» Task
Summarize the hospital excerpt in two sentences.

» Excerpt to read
When they looked up, David was lying in a pool of blood.
By the time Janet got to the hospital, David was intubated, and
in the Surgical Intensive Care Unit Dr. Braun, the neurosurgeon
had already examined David, and told her there was nothing he could
do. The bullet fragments had exploded inside his head, and the brain
was a swollen, bloody mass. Much of it had been extruded through
the exit wound of the bullet.
"Can't you do something?" wailed Janet. "He can't
die like this. We have three children, and I am six months pregnant
again. Do something! Take him to surgery! Transfer him to a bigger
hospital!"
"I wish we could help," said Dr. Braun, "but all
further intervention at this point would be useless. We could call
your pastor or your family for you, but there is nothing else to
be done medically."
Felipe Jimenez was eighty-two years old, moderately demented, and
had widely-spread metastatic lung cancer. The oncologists told him
and his family that he likely had less than six months to live.
He also had heart disease. On Thursday evening he was admitted to
St. Luke's hospital with crushing mid-sternal chest pain.
As Dr. Jim Garcia filled out the admitting paperwork, he paused
and spoke with Felipe's daughter Juanita. "Since Felipe has
the widely-spread cancer, we need to discuss some treatment decisions.
If your Dad should go into an acute cardiac arrest, we should probably
not intervene and do Cardio-Pulmonary Resuscitation, electrical
shock, or put him on artificial respiration. Don't you think this
is what he would want?"
"I thought that everyone was entitled to those basic things,"
said Juanita. "Are you giving us bad treatment just because
he is on Medicare and can't pay as much as those other people?"

» Provided data
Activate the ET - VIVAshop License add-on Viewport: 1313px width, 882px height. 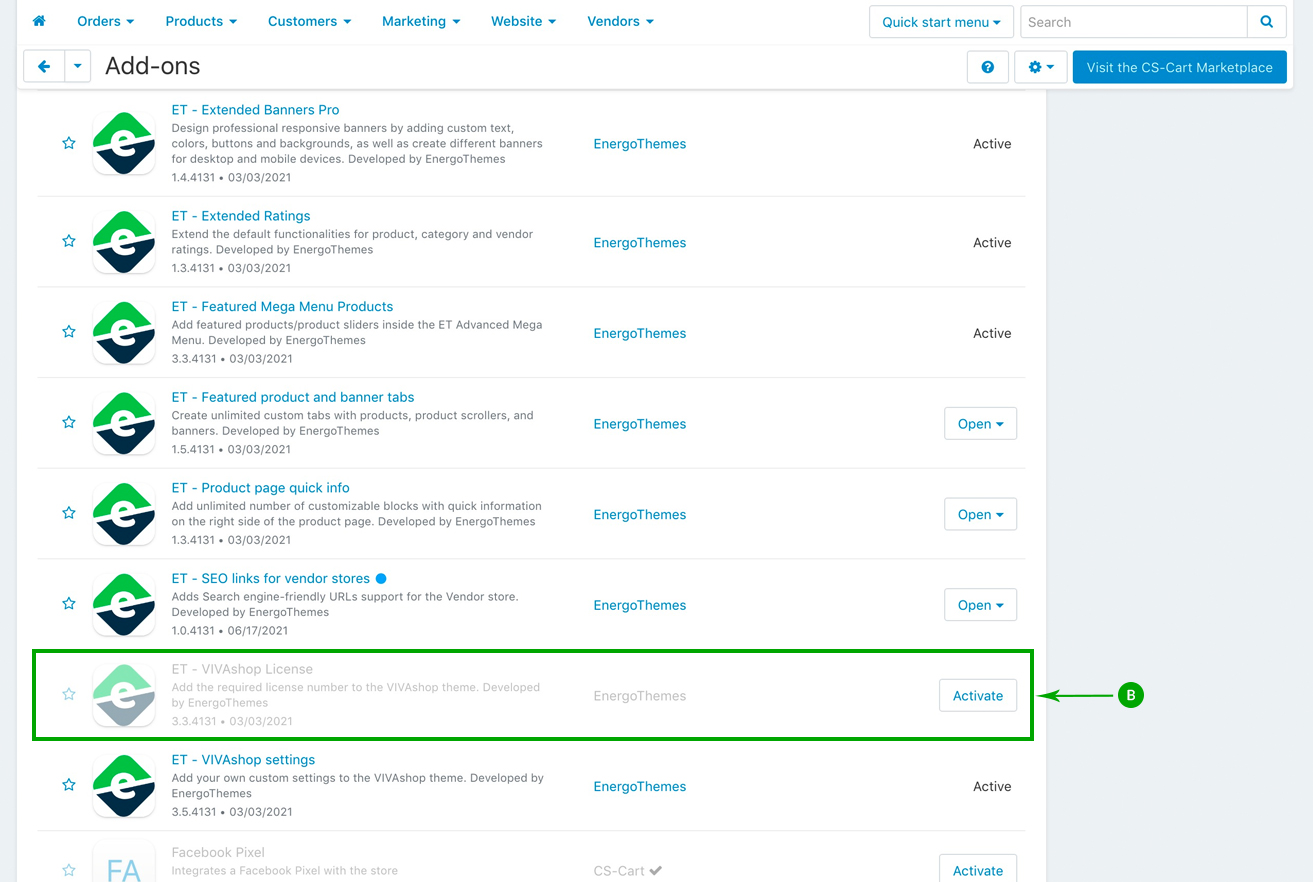977,696

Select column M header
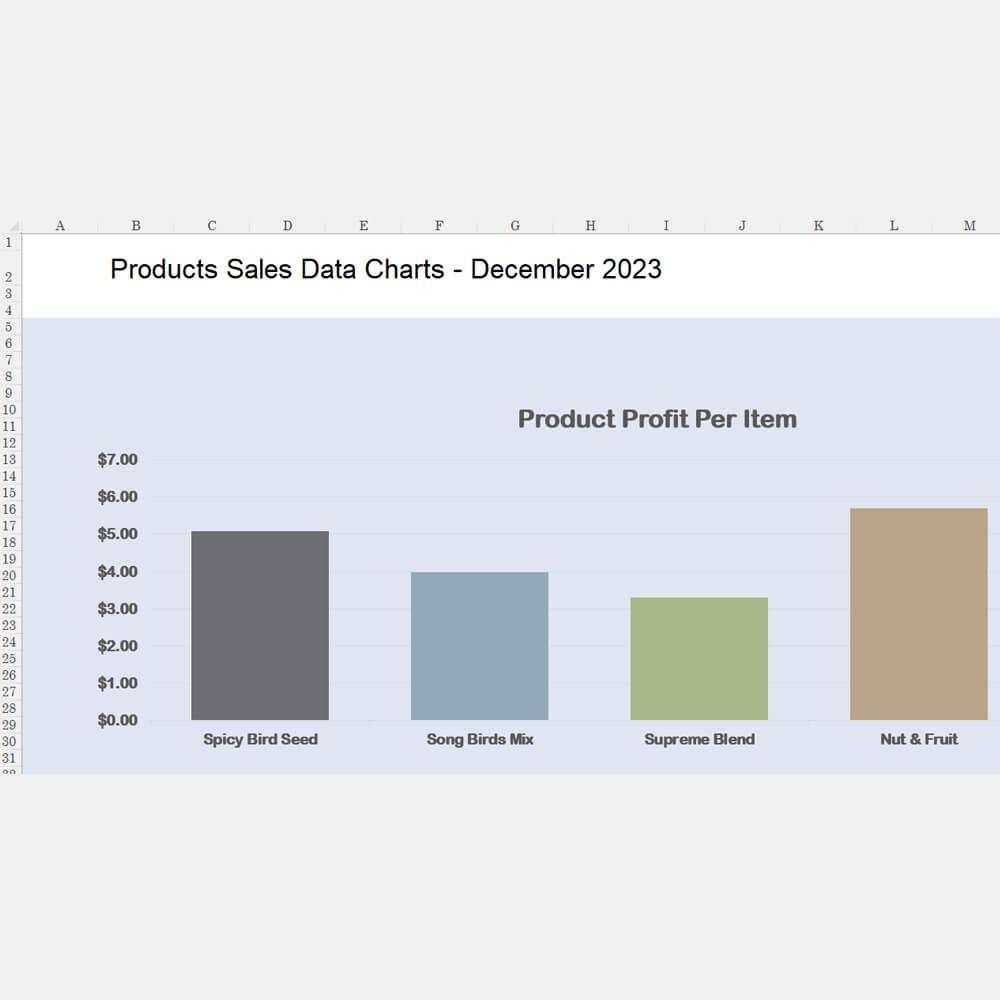pos(969,226)
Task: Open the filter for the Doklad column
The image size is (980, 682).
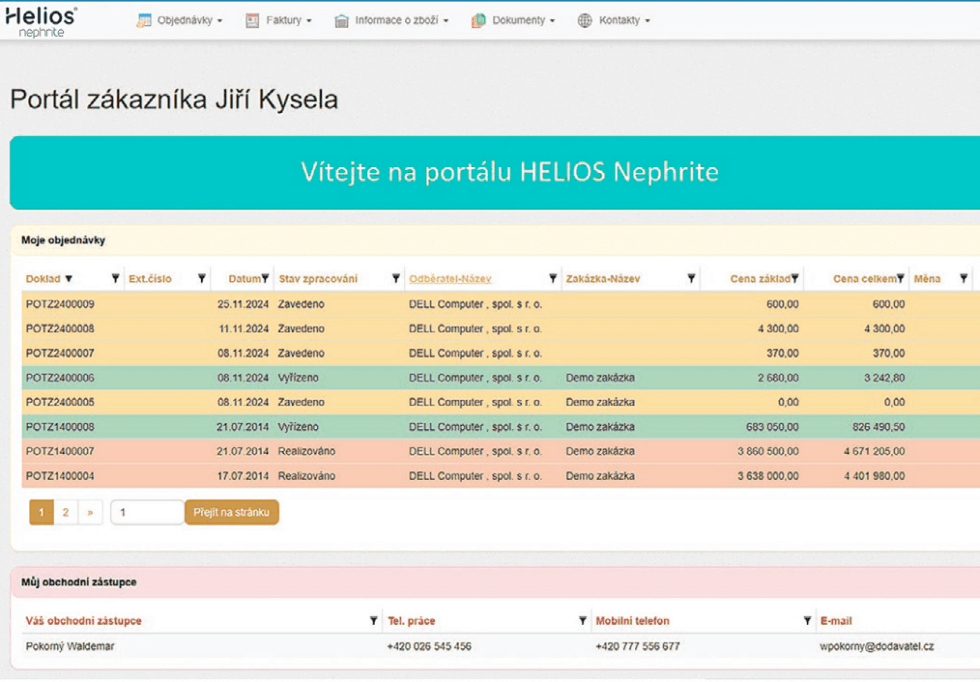Action: point(116,278)
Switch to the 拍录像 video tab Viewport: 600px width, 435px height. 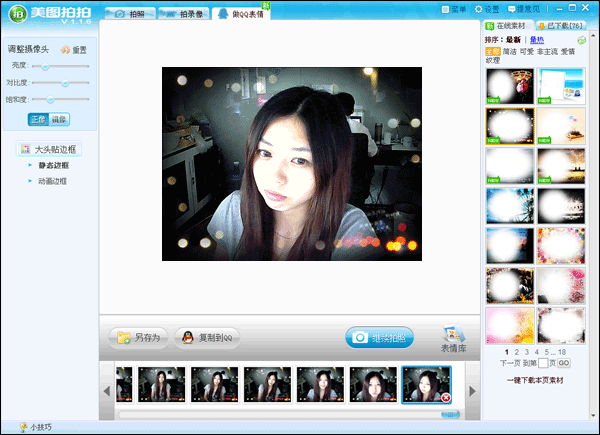[184, 14]
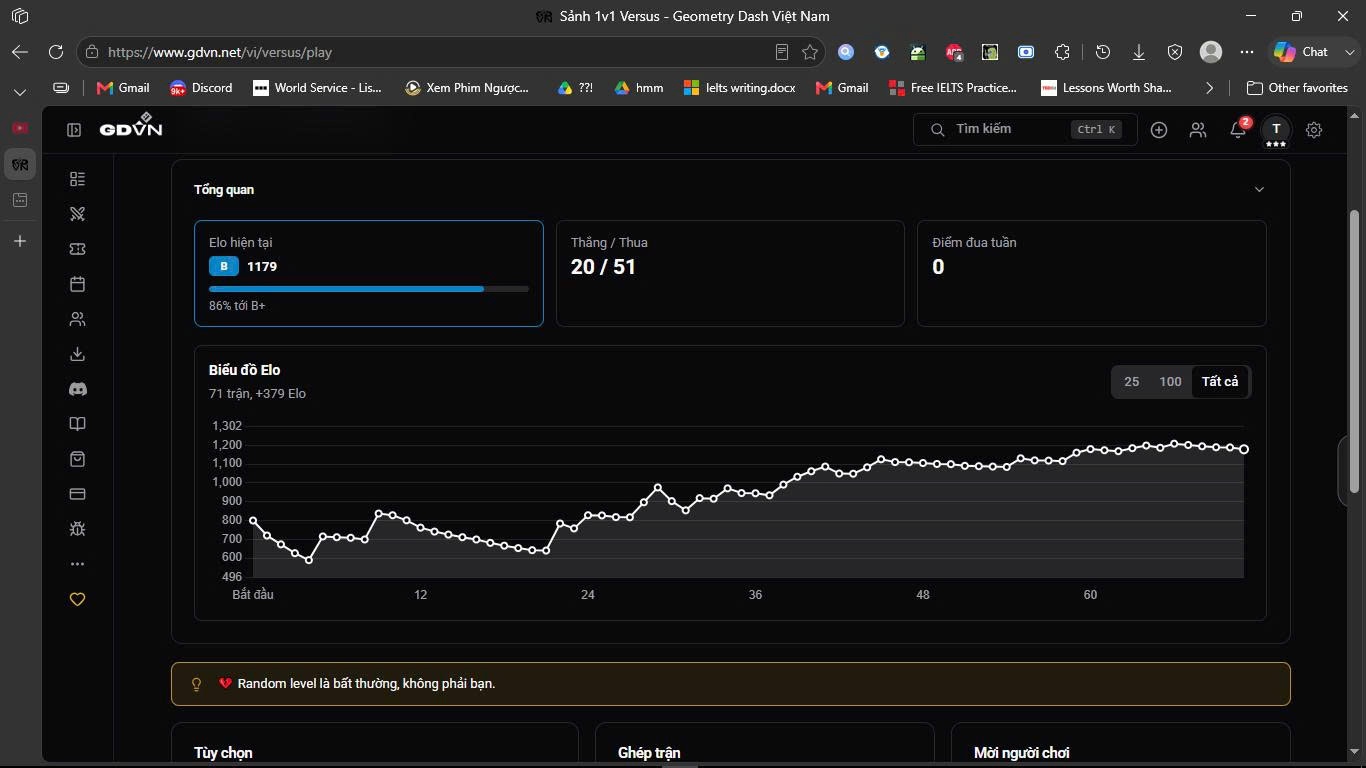Click the bug icon in the sidebar
1366x768 pixels.
[77, 529]
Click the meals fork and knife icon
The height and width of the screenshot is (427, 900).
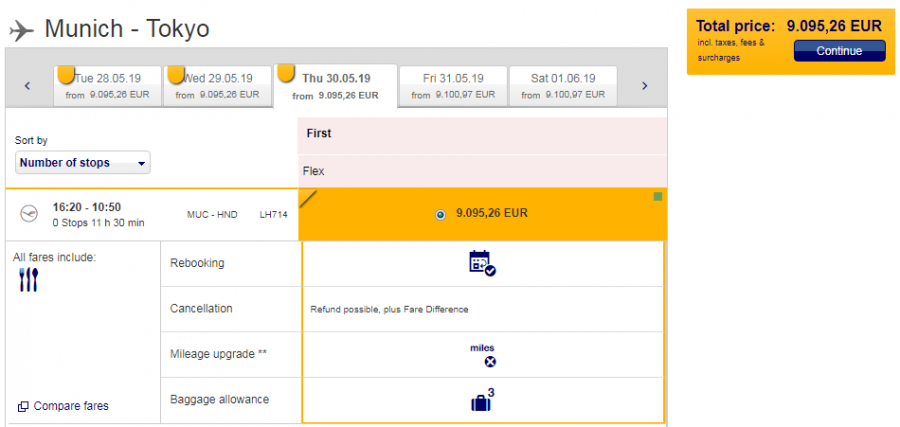click(28, 280)
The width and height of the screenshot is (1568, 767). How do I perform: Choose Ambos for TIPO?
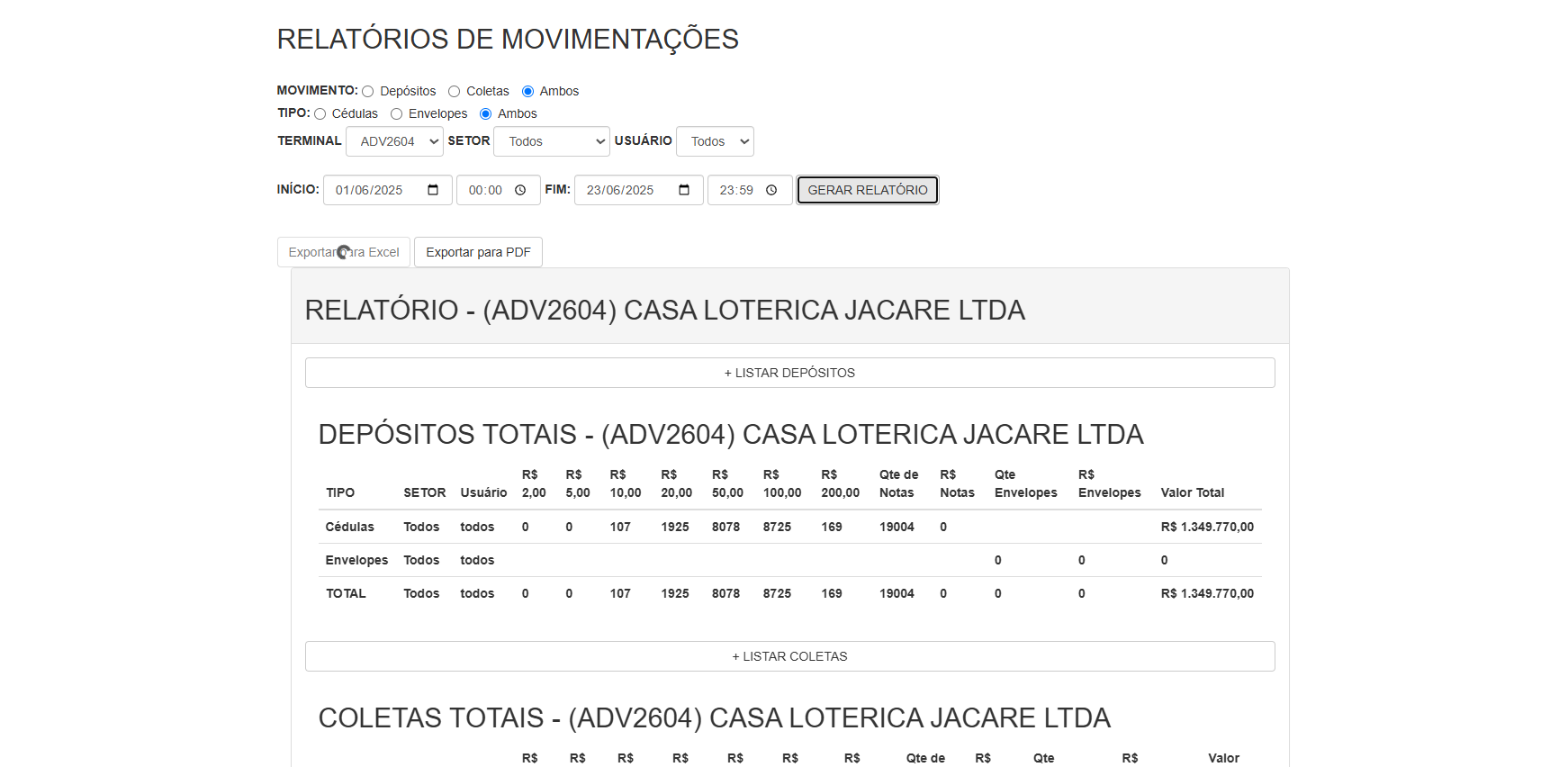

» Answer section
After a bullet left David's brain a swollen, bloody mass, neurosurgeon Dr. Braun told his wife Janet, who was six months pregnant, that nothing more could be done medically, despite her pleas for surgery or a transfer. When eighty-two-year-old Felipe Jimenez, who had widely spread lung cancer, was admitted with chest pain, Dr. Jim Garcia told his daughter Juanita that he should probably not be resuscitated if he went into cardiac arrest, and she asked whether her father was getting bad treatment because he was on Medicare.